Clostridium difficile (C. difficile) infection in the solid organ transplant population carries unique risks that should be considered, according to a new literature review.

Researchers from Keck Medicine at the University of Southern California wrote a review the recent literature surrounding C. difficile infection in solid organ transplant recipients in order to further the understanding of C. difficile infection’s significant impact on morbidity and the healthcare economy of the US.

The researchers’ first major observation from the study was that antimicrobials have an enormous impact on C. difficile in solid organ transplant patients, study author Neha Nanda, MD, Hospital Epidemiologist and Medical Director of Infection Prevention & Antimicrobial Stewardship at Keck Medicine, said.

Secondly, there has not been much progress made in diagnosing C. difficile in transplant and non-transplant patients over the last decade, Nanda said.

In the past decade, the number of individuals who receive solid organ transplants has increased exponentially – something that makes the peri-transplant complications a common occurrence, according to researchers.
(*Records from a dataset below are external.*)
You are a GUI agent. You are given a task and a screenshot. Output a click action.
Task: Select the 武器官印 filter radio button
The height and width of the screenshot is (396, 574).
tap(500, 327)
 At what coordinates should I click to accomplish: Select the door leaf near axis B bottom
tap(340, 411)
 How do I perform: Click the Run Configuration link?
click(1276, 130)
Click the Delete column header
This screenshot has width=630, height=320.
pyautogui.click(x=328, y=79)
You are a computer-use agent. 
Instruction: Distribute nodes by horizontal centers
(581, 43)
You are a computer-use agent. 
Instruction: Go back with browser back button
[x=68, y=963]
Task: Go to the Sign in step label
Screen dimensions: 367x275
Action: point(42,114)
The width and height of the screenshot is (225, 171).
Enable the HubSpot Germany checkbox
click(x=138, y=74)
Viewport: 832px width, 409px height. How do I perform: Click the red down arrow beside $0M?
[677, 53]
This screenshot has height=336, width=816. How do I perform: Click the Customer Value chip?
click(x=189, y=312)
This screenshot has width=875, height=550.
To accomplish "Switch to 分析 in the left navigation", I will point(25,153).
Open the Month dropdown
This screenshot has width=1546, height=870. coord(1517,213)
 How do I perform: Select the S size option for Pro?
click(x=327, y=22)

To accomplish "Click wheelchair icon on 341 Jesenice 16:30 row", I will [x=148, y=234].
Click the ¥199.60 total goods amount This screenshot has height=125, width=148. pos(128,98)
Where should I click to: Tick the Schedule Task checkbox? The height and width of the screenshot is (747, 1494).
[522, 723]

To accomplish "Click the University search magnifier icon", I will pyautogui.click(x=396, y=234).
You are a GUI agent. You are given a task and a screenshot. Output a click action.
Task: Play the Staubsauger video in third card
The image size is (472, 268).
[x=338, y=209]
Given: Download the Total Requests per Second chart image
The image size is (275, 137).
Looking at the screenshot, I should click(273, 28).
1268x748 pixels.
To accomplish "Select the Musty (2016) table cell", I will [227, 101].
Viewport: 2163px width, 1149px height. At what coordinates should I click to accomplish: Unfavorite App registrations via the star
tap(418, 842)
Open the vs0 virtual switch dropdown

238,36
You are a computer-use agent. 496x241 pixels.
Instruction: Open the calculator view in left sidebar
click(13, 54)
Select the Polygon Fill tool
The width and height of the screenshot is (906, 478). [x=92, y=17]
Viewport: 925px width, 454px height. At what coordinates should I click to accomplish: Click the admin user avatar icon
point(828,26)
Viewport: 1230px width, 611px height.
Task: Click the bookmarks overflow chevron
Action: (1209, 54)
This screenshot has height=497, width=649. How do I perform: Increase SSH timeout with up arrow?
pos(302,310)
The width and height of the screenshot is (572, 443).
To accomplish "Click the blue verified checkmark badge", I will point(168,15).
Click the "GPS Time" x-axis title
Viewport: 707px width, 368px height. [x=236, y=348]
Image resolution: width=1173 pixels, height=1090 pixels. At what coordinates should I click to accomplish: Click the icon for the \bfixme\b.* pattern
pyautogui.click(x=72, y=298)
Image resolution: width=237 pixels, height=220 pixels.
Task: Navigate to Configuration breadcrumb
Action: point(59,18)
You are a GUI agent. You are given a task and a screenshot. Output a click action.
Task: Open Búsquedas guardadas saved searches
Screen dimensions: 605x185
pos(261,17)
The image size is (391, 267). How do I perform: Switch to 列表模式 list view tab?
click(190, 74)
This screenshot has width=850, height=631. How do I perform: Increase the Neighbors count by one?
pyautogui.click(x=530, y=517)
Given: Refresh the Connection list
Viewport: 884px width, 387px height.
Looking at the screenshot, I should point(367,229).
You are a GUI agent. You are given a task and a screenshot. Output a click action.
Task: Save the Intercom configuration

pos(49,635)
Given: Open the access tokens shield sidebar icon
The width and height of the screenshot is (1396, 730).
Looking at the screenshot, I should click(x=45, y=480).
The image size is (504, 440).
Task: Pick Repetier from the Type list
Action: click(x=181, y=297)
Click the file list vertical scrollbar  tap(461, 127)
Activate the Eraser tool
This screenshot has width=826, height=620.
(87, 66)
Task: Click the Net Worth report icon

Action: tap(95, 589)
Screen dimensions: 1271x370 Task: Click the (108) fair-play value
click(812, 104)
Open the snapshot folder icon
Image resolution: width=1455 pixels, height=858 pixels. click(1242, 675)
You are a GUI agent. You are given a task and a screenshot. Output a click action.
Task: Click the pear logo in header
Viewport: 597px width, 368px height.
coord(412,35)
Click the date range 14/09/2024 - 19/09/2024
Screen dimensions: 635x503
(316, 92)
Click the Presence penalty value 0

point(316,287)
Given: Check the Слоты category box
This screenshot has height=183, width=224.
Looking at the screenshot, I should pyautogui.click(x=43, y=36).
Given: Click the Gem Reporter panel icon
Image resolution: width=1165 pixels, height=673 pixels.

C. difficile is just one of the complications that frequently cause morbidity in this population. 

Additionally, the investigators determined through their review that fecal microbiota transplants (FMT) have shown encouraging results in the treatment of C. difficile in the solid organ transplant population. Animal studies on this topic have suggested excellent efficacy with immunization against C. difficile toxins, the study authors wrote.

Part of the way to combat the problem of C. difficile in these solid organ transplant patients requires early and accurate diagnosis of the infection in the patients, the researchers wrote.

That includes being able to differentiate between asymptomatic carriage and infection, though the “diagnostics that are currently available for C. difficile are suboptimal,” Nanda said. “Therefore, clinical judgment is imperative in making a diagnosis of C. difficile.”

The most effective method to prevent solid organ transplant recipients from acquiring C. difficile is using antimicrobials judiciously, Nanda concluded.

“Clinicians should think carefully before using antimicrobials in this population," Nanda said.

A 2014 literature review of the same topic from researchers at the Washington University School of Medicine in St. Louis, Missouri agreed that C. difficile is a significant problem in the population. Furthermore, they pointed to the emergence of a new epidemic strain, NAP1/BI/027. Even when the study was published in 2014, those researchers pointed to a lack of diagnostic tools as a major hindrance to solve the C. difficile problem in solid organ transplant patients.

A single-center study published in 2015 demonstrated that single organ transplant recipients were diagnosed with C. difficile at rates of 1.9, 7, 2.7, and 3.2 % among patients who received cardiac, lung, liver, and renal transplants, respectively. The overall C. difficile infection rate at the center was 4% throughout the 40-month study period.

The USC study, “Clostridium difficile infection in solid organ transplant recipients,” was published online in the journal Current Opinion in Organ Transplantation.